# WHAT TO DO
Reproduce the section of the listing that begins at the line containing "Task: Open the Analytics tab" and finishes at the line containing "Screen dimensions: 1036x663". Include both end lines and nothing beyond them.
[DATA FOR ANALYSIS Boundary: Start]
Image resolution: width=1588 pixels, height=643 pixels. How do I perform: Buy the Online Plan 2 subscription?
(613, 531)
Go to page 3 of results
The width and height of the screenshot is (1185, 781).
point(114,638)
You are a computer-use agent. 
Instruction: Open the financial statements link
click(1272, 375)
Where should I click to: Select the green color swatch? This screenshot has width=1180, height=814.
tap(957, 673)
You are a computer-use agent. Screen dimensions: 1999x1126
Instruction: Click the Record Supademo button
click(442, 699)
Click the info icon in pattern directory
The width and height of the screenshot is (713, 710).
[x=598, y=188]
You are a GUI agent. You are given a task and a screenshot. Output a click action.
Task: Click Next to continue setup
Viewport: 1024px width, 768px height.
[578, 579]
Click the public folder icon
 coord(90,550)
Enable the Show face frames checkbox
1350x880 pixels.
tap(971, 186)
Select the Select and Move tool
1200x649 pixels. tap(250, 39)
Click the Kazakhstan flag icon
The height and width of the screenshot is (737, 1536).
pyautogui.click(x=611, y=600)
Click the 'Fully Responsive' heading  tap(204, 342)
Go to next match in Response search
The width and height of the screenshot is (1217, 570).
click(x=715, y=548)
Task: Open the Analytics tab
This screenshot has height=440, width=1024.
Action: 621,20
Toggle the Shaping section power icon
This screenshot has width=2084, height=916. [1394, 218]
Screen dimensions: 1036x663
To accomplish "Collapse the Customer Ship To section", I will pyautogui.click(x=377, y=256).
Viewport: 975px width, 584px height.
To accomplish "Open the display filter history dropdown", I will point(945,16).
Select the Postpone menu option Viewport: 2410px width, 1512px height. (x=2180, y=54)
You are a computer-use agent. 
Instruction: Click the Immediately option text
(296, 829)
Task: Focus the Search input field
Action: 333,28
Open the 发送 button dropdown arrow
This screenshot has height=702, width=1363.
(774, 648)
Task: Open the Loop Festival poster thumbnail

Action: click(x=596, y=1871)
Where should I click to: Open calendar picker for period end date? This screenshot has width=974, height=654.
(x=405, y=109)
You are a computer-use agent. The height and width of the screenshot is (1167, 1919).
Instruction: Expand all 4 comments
[DATA FOR ANALYSIS Boundary: End]
# RESPONSE TO THIS TASK
Task: Open the Analytics tab
This screenshot has height=440, width=1024.
Action: 621,20
Toggle the Shaping section power icon
This screenshot has width=2084, height=916. [1394, 218]
Screen dimensions: 1036x663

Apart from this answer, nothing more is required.